アートプロジェクトの実践を通して感じたこと、苦労したこと、悩んだこと、そして探し当てた成果について、身振りや息遣いを交え伝える様は、“表現者”となり景色を描いている姿として目に映ります。もしかすると普段は裏方なので、表舞台に立つ誇らしさも存在しているかもしれません。あるいは取組を無事終えたところに、ほかの人たちの姿をみてほっとしたり勇気づけられたりしているかもしれません。
“交流したことで学びや気づきを得た”という感想が一番多いのも、この報告会の特徴です。
沼津市での開催にあわせ、沼津市および静岡県東部で地域に密着したプロジェクトを展開している方々を招き、ネットワークの網を繋ぎました。雪が降り続くなかでしたが、人と人との交わりによって生まれる熱で会場は包まれていました。

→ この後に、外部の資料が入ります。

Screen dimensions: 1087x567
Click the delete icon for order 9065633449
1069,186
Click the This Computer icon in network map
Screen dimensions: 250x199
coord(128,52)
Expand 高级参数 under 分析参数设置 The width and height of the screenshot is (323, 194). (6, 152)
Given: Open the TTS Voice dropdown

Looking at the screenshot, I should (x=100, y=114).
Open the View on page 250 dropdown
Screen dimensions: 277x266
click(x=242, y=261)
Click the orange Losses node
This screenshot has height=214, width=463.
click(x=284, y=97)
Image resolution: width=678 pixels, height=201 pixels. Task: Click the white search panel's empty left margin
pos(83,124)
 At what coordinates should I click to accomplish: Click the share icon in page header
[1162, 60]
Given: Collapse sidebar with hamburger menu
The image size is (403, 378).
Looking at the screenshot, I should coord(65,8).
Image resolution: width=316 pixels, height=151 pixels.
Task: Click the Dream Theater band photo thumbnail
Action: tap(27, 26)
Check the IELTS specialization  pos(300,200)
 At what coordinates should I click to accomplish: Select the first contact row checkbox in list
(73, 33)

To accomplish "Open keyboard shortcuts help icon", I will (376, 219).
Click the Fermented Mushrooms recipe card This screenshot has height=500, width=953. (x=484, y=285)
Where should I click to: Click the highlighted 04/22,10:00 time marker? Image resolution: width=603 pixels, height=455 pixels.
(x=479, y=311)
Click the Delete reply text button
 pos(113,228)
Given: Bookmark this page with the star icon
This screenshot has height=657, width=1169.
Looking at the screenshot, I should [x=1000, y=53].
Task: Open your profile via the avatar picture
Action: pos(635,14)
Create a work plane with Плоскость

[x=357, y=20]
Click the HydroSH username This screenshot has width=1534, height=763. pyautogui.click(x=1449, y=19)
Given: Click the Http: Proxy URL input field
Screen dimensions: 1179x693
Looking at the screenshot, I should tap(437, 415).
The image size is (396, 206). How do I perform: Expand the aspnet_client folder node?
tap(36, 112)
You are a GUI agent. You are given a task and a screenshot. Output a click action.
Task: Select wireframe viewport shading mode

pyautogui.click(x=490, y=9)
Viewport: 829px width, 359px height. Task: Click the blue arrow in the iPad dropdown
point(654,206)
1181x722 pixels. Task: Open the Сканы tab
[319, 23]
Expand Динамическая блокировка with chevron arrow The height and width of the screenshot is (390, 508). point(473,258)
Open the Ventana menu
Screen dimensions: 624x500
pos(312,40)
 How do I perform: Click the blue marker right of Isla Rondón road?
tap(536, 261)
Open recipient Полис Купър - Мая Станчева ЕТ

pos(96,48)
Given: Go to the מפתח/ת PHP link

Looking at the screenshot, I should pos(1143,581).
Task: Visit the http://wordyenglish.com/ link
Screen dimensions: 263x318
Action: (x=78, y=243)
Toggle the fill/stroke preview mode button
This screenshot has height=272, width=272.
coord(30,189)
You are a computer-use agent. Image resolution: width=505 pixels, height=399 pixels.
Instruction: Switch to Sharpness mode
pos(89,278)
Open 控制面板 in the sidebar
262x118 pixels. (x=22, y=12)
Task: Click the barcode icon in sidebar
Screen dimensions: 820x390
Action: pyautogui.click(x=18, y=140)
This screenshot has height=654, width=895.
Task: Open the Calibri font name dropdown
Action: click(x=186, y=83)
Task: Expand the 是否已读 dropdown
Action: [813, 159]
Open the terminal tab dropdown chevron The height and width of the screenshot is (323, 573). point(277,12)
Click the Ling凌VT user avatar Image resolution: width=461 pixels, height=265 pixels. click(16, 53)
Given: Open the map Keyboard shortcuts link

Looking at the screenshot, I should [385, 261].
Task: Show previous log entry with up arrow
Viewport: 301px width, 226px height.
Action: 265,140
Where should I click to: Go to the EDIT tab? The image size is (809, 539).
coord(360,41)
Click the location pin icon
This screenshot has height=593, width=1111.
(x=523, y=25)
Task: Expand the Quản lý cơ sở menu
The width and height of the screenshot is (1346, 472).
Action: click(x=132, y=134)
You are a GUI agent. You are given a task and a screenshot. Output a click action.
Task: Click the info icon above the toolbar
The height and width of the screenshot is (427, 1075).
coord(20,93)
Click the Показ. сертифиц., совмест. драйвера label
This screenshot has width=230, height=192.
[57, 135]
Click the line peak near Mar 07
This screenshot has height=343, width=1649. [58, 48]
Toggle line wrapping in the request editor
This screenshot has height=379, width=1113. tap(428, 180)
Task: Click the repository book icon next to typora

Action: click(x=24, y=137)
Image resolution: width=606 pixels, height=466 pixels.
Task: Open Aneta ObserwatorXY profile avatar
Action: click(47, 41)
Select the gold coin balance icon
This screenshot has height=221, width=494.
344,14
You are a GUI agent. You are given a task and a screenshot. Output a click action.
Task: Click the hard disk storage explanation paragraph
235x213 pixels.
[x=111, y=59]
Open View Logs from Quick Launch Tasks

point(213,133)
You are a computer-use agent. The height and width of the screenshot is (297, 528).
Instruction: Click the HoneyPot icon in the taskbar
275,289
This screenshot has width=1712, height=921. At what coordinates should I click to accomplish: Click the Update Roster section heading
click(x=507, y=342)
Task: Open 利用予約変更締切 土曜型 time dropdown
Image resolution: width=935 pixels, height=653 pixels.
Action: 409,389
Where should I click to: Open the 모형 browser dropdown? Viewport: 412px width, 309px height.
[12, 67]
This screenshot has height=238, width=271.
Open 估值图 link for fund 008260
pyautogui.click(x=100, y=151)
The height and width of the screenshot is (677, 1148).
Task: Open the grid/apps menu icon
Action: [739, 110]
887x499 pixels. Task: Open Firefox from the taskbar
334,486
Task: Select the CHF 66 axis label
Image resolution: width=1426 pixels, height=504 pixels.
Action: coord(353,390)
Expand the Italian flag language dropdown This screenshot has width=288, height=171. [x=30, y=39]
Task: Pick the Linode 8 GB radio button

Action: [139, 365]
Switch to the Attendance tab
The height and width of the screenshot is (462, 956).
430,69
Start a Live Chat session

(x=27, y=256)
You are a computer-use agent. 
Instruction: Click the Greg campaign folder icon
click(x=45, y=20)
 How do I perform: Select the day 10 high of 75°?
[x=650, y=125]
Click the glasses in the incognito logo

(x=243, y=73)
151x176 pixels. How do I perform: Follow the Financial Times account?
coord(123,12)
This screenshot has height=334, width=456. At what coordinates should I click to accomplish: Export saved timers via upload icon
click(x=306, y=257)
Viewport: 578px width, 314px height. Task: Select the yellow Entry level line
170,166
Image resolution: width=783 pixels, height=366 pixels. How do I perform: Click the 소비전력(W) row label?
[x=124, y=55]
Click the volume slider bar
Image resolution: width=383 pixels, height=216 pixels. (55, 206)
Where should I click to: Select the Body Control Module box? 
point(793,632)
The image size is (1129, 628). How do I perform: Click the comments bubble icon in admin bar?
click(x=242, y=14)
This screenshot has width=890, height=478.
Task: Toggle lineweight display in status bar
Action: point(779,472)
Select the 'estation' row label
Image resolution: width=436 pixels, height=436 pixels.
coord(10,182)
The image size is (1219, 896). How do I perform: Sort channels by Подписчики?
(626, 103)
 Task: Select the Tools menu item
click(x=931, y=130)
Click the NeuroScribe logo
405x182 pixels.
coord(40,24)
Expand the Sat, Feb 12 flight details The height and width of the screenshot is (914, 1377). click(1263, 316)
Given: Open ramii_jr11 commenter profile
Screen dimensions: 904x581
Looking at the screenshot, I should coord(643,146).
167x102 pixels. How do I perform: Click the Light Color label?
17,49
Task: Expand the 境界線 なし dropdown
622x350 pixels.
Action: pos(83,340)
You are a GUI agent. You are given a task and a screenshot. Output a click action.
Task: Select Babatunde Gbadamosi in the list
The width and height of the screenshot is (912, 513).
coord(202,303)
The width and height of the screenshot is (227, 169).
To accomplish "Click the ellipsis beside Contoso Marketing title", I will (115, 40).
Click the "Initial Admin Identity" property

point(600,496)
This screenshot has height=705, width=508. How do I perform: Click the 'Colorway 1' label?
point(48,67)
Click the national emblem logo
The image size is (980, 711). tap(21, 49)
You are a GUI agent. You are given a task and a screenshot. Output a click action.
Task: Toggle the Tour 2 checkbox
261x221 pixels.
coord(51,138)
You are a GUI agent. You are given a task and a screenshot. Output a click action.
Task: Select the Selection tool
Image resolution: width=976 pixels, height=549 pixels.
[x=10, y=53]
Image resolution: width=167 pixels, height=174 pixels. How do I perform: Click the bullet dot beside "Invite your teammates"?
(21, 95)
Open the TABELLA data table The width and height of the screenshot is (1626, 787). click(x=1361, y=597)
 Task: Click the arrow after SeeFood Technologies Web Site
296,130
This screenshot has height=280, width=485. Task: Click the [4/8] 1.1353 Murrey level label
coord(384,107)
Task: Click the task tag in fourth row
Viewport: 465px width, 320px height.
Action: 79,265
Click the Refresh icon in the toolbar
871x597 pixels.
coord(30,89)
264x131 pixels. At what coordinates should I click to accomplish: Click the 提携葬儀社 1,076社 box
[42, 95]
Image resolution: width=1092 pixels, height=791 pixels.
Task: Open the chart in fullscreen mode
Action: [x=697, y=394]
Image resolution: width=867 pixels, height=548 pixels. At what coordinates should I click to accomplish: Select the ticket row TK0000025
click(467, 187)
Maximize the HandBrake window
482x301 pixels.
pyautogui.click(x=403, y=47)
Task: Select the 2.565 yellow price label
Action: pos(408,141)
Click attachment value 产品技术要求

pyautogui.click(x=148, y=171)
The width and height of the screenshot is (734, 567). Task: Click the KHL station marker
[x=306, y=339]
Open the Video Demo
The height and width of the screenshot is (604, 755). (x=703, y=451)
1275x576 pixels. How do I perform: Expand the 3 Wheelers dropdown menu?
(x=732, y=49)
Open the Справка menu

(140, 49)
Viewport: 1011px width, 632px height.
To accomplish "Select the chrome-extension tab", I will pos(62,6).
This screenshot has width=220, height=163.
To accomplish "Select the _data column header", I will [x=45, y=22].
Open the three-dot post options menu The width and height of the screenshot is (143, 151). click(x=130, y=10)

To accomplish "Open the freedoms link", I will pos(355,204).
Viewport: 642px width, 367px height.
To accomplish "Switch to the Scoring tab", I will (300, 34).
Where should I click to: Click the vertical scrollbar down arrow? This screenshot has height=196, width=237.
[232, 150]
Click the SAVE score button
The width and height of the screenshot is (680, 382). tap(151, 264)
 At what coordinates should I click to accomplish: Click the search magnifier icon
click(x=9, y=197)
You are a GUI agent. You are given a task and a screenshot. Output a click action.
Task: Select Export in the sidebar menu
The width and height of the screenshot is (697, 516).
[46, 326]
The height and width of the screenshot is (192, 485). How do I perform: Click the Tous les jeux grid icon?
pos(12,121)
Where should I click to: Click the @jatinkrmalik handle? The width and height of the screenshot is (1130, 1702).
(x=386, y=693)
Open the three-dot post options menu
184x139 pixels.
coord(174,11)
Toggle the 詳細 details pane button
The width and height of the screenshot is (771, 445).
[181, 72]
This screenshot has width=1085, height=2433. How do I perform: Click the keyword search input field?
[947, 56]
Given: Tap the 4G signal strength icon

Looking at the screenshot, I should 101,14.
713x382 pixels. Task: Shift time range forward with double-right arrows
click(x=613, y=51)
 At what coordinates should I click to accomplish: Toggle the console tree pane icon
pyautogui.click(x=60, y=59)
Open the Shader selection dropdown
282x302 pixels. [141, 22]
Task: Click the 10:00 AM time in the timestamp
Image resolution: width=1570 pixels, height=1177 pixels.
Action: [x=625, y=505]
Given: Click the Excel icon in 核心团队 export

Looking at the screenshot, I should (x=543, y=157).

ちょうど『三島満願芸術祭』の開催時期だったので、報告会の前に主催者が「ツアー」を用意してくれました。屋外に展示されているアート作品を見て回り、水路の張り巡らされた三島の街並みを堪能することができたようです。このようなスピンオフが生まれたことも、嬉しい出来事です。
5年間の報告会や伴走支援を振り返ってみると、初期の頃は私たちも含めて、目の前のことに向き合うことで精いっぱいだったように思い出されます。けれども年に2回(キックオフミーティングと報告会)集まるなかで、悩みを相談しあえる仲間の存在を確かめ合うことで奮い立つことができました。3年目頃からは『未来』ということばを、頻繁に聞くようになりました。誰も知らない、誰にも未だ分からない『未来』に向けた準備を整えている。『未来』には期待、希望など前向きな印象を持ちますが、その印象のとおり前へ前へと進んできたと思います。そして5年目。描いてきた未来の景色の中にいまいるのか、それとも遠ざかったか、少しは近づけたのか。つかみ取れそうでつかみ取れない未来の景色。「同じ景色ではないけれども、一緒に描いていきましょう」というのが今の状態か。
変化し続ける世の中を見つめ、厳しくても留まらず行動していく私たち。
つかみ取った瞬間その手から離れていくことで、また前へ前へと進んでいくのかもしれません。
ただ、“未来の景色”には落とし穴があります。
ビジョン(像)を描くことで、未来への展望や期待を見ることができますが、
未来よりも手前に位置する「いまとこれから」を、誰かと一緒に見つめたいとき、伝えたいとき、感じたいとき、
アートプロジェクトを興すことで、何を伝えたいのか、伝えたかったのか、伝えたいことがその通りに伝わっているか。
年に一度の報告会をきっかけとして、私たちにも見つめる姿勢が必要だと感じました。